Directions –
#1 In the book list, shorten the entry beginning "16. Indirect Reports and Pragmatics" while keeping its title, editor, and re-read note.
#2 Reproduce the book list word for word, starting at "20. Um el Madayan: An" and ending at "M Banks (re-read)".

Posted: Oct 16, 2017 11:38 am
by don't get me started
1.Thresholds of Peace. German prisoners and the People of Britain. 1944-1948 - Matthew Sullivan
2. Escape from Germany - Aidan Crawley
3. Applying Cognitive Linguistics to Second Language Learning and Teaching - Jeanette Littlemore
4. Food in History - Reay Tannahill
5. The Cyclist Who Went Out In the Cold - Tim Moore
6. Cognitive English Grammar - Günther Radden & René Dirven
7. The Marches: A Borderland Journey Between England and Scotland - Rory Stewart
8. Lingo: A Language Spotter's Guide to Europe - Gaston Dorren
9. The Blitz: The British Under Attack - Juliet Gardiner
10. Melmoth the Wanderer - Charles Maturin
11. Seeds of Earth - Michael Cobley
12. An Iron Wind: Europe Under Hitler - Peter Fritzsche
13. Speaking our Minds: Why Human communication is Different, and How Language Evolved to make it Special - Thom Scott-Phillips
14. In the Land of Giants: A journey through the Dark Ages - Max Adams
15. Conversational Repair and Human Understanding - Makoto Hayashi, Geoffrey Raymond & Jack Sidnell (Eds.)
16. Indirect Reports and Pragmatics: Interdisciplinary Studies (Perspectives in Pragmatics, Philosophy & Psychology) - Alessandro Capone (Ed.) (Re-read)
17. Becoming Fluent: How Cognitive Science Can help Adults Learn a Foreign Language - Richard Robers and Roger Kreuz
18. Fecal Matters in Early Modern Literature and Art: Studies in Scatology - Jeff Persels and Russell Ganim (Eds.)
19. Books that Changed the World - Robert B Downs.
20. Um el Madayan: An Islamic City through the Ages - Abderrahman Ayoub, Jamila Binous and Abderrazak Gragueb (Re-read)
21. English Grammar: Your questions answered - Michael McCarthy
22. Look to Windward - Iain M Banks (re-read)
23. War against War - Ernst Friedrich
24. The Story of the Human Body - Daniel Lieberman
25. The Language of Food: A Linguist Reads the Menu - Dan Jurafsky
26. Grammars of Space: Explorations in Cognitive Diversity
27. An Utterly Exasperated History of Modern Britain, or...60 Years of making the same mistakes as always - John O'Farrel
28. The Kings of Albion - Julian Rathbone (re-read)
29. The Story of Your Life and Others - Ted Chiang
30. The Vanquished: Why the First World War Failed to End - Robert Gerwath
31. Soldier Spy - Tom Marcus
32. Direct and Indirect Speech (Trends in Linguistics: Studies and Monographs) - Florian Coulmas (Ed.)

The data –

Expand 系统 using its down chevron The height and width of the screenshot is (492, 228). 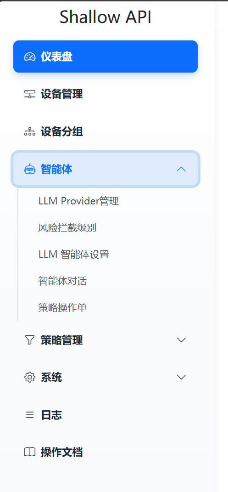pos(181,377)
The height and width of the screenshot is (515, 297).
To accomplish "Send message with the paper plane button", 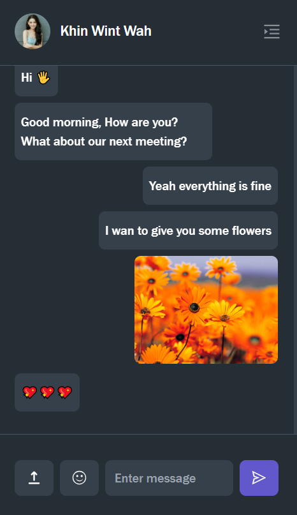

Set of answers –
#1 16. Indirect Reports and Pragmatics: Interdisciplinary Studies, ed. Alessandro Capone (re-read)

#2
20. Um el Madayan: An Islamic City through the Ages - Abderrahman Ayoub, Jamila Binous and Abderrazak Gragueb (Re-read)
21. English Grammar: Your questions answered - Michael McCarthy
22. Look to Windward - Iain M Banks (re-read)